Objective: Estimate affine and perspective transformation matrices between original and transformed images.
Concepts:
- Affine Transformation Matrix (X1): Estimate using a minimum of 3 corresponding points.
- Perspective Transformation Matrix (X2): Estimate using a minimum of 4 corresponding points.
- Methods: Implement matrix estimation using Least Squares or SVD. Compare with built-in OpenCV functions.
Deliverables:
- Estimated matrices X1 and X2.
- Transformed images.
- Errors compared to built-in functions.
Objective: Implement convolution and multi-resolution image processing functions.
Concepts:
- Convolve: Apply a kernel to an image to produce a convolved image.
- Reduce: Downscale an image by half its width and height.
- Expand: Upscale an image by twice its width and height.
- Gaussian Pyramid: Create a multi-resolution image pyramid.
- Laplacian Pyramid: Generate a Laplacian pyramid from a Gaussian pyramid.
- Reconstruct: Rebuild the original image from the Laplacian pyramid.
Deliverables:
- Implementations of convolution, reduce, expand, and pyramid functions.
- Error analysis and results.
Objective: Train a VGG16 network on the CIFAR100 dataset for image classification.
Concepts:
- Data Preparation: Resize images to 224x224, normalize, and create data loaders.
- Model Modification: Replace the last fully connected layer for CIFAR100.
- Training: Train for 10 epochs, using GPU if available.
- Testing: Evaluate accuracy and compare with built-in functions.
Deliverables:
- Trained VGG16 model.
- Accuracy results on the test set.
Objective: Design and train a custom CNN for image classification on the CIFAR100 dataset.
Concepts:
- Architecture: Include at least 3 convolutional layers, 1 fully connected layer, and 1 max-pooling layer.
- Training: Train from scratch for a minimum of 30 epochs.
- Testing: Load the best model and evaluate accuracy.
Deliverables:
- Trained custom CNN model.
- Accuracy results on the test set.
Objective: Perform semantic segmentation using Fully Convolutional Networks (FCN).
Concepts:
- Network Choice: Use fcn_resnet50 or fcn_resnet101.
- Feature Maps: Obtain 21 feature maps from the network.
- Segmentation: Create segmentation images with different colors for each class.
Deliverables:
- Segmented images for provided datasets.
- Results for different resolutions and feature maps.

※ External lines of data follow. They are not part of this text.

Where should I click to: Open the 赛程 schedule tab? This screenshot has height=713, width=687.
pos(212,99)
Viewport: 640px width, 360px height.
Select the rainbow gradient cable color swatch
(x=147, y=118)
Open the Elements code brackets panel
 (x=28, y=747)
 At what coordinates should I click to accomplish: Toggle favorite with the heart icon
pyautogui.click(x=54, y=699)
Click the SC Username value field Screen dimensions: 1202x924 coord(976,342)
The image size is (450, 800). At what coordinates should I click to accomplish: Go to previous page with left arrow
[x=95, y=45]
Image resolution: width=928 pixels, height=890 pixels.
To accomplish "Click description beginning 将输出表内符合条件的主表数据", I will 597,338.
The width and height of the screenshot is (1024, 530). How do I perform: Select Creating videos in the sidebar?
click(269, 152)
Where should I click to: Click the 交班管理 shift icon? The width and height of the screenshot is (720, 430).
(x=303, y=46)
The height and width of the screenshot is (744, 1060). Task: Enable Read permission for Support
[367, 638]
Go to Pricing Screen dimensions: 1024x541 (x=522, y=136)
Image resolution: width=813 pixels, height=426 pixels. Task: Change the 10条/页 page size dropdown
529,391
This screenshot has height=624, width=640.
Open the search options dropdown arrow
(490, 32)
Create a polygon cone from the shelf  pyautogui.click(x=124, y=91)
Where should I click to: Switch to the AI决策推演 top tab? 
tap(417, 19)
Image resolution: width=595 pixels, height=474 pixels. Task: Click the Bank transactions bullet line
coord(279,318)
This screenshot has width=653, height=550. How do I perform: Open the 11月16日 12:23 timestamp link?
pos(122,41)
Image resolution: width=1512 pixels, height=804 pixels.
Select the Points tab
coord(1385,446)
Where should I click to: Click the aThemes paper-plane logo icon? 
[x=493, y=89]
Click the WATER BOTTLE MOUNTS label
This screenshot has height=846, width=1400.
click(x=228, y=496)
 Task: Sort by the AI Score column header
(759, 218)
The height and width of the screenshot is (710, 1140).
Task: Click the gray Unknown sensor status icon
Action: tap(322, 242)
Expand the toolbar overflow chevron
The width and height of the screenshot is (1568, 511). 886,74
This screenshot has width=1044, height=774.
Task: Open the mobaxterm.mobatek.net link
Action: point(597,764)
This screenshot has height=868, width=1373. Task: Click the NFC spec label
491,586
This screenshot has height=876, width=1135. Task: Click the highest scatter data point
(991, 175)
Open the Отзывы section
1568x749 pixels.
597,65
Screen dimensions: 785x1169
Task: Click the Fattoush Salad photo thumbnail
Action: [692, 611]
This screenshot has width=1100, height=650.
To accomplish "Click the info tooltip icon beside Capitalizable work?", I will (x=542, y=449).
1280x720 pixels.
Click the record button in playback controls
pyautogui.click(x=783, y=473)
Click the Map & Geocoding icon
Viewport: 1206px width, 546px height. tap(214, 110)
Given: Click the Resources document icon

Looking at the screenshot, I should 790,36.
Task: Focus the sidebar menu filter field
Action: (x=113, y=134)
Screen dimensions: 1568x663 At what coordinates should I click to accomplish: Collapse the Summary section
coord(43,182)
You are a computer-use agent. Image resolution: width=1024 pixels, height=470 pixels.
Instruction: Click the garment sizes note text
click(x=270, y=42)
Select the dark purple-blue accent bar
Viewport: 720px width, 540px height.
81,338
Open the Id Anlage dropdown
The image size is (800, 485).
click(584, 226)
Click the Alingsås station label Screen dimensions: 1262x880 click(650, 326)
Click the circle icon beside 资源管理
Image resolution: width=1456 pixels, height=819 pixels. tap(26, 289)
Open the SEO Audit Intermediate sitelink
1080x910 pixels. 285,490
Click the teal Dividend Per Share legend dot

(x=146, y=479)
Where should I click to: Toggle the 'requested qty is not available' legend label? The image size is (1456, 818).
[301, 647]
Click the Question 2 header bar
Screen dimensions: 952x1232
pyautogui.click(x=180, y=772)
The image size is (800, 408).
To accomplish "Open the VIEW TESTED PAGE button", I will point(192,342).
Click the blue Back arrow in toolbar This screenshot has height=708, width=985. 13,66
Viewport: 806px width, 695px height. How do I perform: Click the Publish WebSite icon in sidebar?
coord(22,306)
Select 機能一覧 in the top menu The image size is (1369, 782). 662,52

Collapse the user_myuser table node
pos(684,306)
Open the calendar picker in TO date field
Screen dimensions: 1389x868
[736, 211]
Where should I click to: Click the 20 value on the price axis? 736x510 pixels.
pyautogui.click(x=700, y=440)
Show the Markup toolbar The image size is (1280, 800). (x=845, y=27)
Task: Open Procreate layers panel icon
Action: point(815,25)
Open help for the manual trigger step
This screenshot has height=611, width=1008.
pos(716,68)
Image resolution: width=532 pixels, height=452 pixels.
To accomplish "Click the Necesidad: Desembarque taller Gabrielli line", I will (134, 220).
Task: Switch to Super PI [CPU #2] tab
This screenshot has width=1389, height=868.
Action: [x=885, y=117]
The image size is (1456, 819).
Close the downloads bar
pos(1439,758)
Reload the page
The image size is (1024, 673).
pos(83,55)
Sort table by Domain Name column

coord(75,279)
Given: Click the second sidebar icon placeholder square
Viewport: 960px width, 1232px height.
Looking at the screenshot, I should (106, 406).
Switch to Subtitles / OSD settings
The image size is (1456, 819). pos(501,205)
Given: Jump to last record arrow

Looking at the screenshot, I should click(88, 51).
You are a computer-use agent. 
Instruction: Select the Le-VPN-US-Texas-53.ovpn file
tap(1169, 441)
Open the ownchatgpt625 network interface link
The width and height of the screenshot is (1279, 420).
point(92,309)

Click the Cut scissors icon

Design a stereo analysis system with region-based and feature-based matching.
Concepts:
- Region-Based: Match image regions using metrics like SAD, SSD, NCC.
- Feature-Based: Detect and match features using Harris corners.
- Multi-Resolution: Perform matching at multiple levels with validity checks.
Deliverables:
- Matching results for 5 stereo pairs.
- Customizable parameters for templates, search neighborhoods, and matching methods.
Objective: Detect lanes in images using the Hough Transform.
Concepts:
- Edge Detection: Identify lane boundaries using edge detection.
- Hough Transform: Detect straight lines representing lanes.
- Lane Marking: Overlay detected lanes on the original image for visualization.
Deliverables:
- Detected lanes overlaid on original images.
- Results and accuracy of lane detection.
- Data: Provided in respective folders for each project.
- Deliverables: Include estimated matrices, transformed images, accuracy results, and error comparisons as specified for each project.
- Follow the outlined methods and algorithms for each project.
- Validate results using built-in functions where applicable.
- Document and report all results, including images and errors.